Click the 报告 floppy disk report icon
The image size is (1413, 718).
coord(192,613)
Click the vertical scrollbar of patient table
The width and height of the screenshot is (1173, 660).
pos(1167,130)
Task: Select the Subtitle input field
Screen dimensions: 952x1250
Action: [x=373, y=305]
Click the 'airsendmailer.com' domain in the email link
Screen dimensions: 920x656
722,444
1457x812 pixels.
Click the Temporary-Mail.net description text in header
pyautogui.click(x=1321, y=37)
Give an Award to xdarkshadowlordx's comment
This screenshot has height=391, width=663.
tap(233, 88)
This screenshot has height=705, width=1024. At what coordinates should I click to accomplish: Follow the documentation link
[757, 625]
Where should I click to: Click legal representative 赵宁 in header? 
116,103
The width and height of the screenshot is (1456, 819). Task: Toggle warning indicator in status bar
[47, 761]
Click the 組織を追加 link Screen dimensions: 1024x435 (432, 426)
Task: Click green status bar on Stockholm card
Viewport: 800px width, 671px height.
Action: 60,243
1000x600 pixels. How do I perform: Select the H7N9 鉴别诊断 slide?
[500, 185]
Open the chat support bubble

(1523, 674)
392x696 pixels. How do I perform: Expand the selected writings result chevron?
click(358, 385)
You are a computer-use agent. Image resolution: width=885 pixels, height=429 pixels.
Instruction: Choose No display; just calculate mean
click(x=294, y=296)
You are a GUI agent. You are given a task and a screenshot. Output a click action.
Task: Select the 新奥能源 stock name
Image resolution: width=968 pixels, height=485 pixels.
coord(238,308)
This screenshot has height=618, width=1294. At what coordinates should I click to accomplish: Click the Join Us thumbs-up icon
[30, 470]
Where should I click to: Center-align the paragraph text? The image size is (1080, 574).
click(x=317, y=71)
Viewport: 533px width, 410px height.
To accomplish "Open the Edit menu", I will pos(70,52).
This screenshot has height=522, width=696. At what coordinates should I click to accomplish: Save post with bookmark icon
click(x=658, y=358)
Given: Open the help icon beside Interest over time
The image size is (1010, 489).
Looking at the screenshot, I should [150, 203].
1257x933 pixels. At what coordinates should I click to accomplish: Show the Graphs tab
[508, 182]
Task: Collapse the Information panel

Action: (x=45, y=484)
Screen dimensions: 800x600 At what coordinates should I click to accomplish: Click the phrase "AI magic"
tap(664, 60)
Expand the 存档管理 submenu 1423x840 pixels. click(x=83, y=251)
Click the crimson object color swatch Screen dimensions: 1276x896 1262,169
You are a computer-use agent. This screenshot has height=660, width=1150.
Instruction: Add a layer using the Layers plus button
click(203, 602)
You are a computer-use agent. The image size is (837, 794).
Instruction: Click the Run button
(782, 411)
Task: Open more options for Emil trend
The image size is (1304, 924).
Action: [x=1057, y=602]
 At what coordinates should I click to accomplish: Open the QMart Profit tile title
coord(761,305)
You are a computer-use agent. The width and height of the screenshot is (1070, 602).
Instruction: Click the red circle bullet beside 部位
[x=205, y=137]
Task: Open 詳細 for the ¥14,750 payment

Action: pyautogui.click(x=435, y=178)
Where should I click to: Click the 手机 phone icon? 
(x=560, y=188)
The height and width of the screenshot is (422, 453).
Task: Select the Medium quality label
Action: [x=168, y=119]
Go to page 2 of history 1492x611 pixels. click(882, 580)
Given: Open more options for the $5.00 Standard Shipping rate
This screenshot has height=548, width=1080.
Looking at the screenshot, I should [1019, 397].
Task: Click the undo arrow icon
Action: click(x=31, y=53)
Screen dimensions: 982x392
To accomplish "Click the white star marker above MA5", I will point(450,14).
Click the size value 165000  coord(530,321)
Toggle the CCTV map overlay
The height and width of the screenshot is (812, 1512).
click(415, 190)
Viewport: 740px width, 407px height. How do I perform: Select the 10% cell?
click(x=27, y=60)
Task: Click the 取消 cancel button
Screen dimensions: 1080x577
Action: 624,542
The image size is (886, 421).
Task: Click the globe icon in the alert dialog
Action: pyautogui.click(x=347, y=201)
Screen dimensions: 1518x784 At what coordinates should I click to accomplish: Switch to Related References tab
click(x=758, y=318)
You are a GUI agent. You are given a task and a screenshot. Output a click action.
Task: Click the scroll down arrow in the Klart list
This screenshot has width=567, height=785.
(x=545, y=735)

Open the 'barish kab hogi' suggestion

■ Work to complete ■
A verbatim reproduction of all the records above is the expected answer.

■ Response to the task ■
Click the 报告 floppy disk report icon
The image size is (1413, 718).
coord(192,613)
Click the vertical scrollbar of patient table
The width and height of the screenshot is (1173, 660).
pos(1167,130)
Task: Select the Subtitle input field
Screen dimensions: 952x1250
Action: [x=373, y=305]
Click the 'airsendmailer.com' domain in the email link
Screen dimensions: 920x656
722,444
1457x812 pixels.
Click the Temporary-Mail.net description text in header
pyautogui.click(x=1321, y=37)
Give an Award to xdarkshadowlordx's comment
This screenshot has height=391, width=663.
tap(233, 88)
This screenshot has height=705, width=1024. At what coordinates should I click to accomplish: Follow the documentation link
[757, 625]
Where should I click to: Click legal representative 赵宁 in header? 
116,103
The width and height of the screenshot is (1456, 819). Task: Toggle warning indicator in status bar
[47, 761]
Click the 組織を追加 link Screen dimensions: 1024x435 (432, 426)
Task: Click green status bar on Stockholm card
Viewport: 800px width, 671px height.
Action: 60,243
1000x600 pixels. How do I perform: Select the H7N9 鉴别诊断 slide?
[500, 185]
Open the chat support bubble

(1523, 674)
392x696 pixels. How do I perform: Expand the selected writings result chevron?
click(358, 385)
You are a computer-use agent. Image resolution: width=885 pixels, height=429 pixels.
Instruction: Choose No display; just calculate mean
click(x=294, y=296)
You are a GUI agent. You are given a task and a screenshot. Output a click action.
Task: Select the 新奥能源 stock name
Image resolution: width=968 pixels, height=485 pixels.
coord(238,308)
This screenshot has height=618, width=1294. At what coordinates should I click to accomplish: Click the Join Us thumbs-up icon
[30, 470]
Where should I click to: Center-align the paragraph text? The image size is (1080, 574).
click(x=317, y=71)
Viewport: 533px width, 410px height.
To accomplish "Open the Edit menu", I will pos(70,52).
This screenshot has height=522, width=696. At what coordinates should I click to accomplish: Save post with bookmark icon
click(x=658, y=358)
Given: Open the help icon beside Interest over time
The image size is (1010, 489).
Looking at the screenshot, I should [150, 203].
1257x933 pixels. At what coordinates should I click to accomplish: Show the Graphs tab
[508, 182]
Task: Collapse the Information panel

Action: (x=45, y=484)
Screen dimensions: 800x600 At what coordinates should I click to accomplish: Click the phrase "AI magic"
tap(664, 60)
Expand the 存档管理 submenu 1423x840 pixels. click(x=83, y=251)
Click the crimson object color swatch Screen dimensions: 1276x896 1262,169
You are a computer-use agent. This screenshot has height=660, width=1150.
Instruction: Add a layer using the Layers plus button
click(203, 602)
You are a computer-use agent. The image size is (837, 794).
Instruction: Click the Run button
(782, 411)
Task: Open more options for Emil trend
The image size is (1304, 924).
Action: [x=1057, y=602]
 At what coordinates should I click to accomplish: Open the QMart Profit tile title
coord(761,305)
You are a computer-use agent. The width and height of the screenshot is (1070, 602).
Instruction: Click the red circle bullet beside 部位
[x=205, y=137]
Task: Open 詳細 for the ¥14,750 payment

Action: pyautogui.click(x=435, y=178)
Where should I click to: Click the 手机 phone icon? 
(x=560, y=188)
The height and width of the screenshot is (422, 453).
Task: Select the Medium quality label
Action: [x=168, y=119]
Go to page 2 of history 1492x611 pixels. click(882, 580)
Given: Open more options for the $5.00 Standard Shipping rate
This screenshot has height=548, width=1080.
Looking at the screenshot, I should [1019, 397].
Task: Click the undo arrow icon
Action: click(x=31, y=53)
Screen dimensions: 982x392
To accomplish "Click the white star marker above MA5", I will point(450,14).
Click the size value 165000  coord(530,321)
Toggle the CCTV map overlay
The height and width of the screenshot is (812, 1512).
click(415, 190)
Viewport: 740px width, 407px height. How do I perform: Select the 10% cell?
click(x=27, y=60)
Task: Click the 取消 cancel button
Screen dimensions: 1080x577
Action: 624,542
The image size is (886, 421).
Task: Click the globe icon in the alert dialog
Action: pyautogui.click(x=347, y=201)
Screen dimensions: 1518x784 At what coordinates should I click to accomplish: Switch to Related References tab
click(x=758, y=318)
You are a GUI agent. You are given a task and a screenshot. Output a click action.
Task: Click the scroll down arrow in the Klart list
This screenshot has width=567, height=785.
(x=545, y=735)

Open the 'barish kab hogi' suggestion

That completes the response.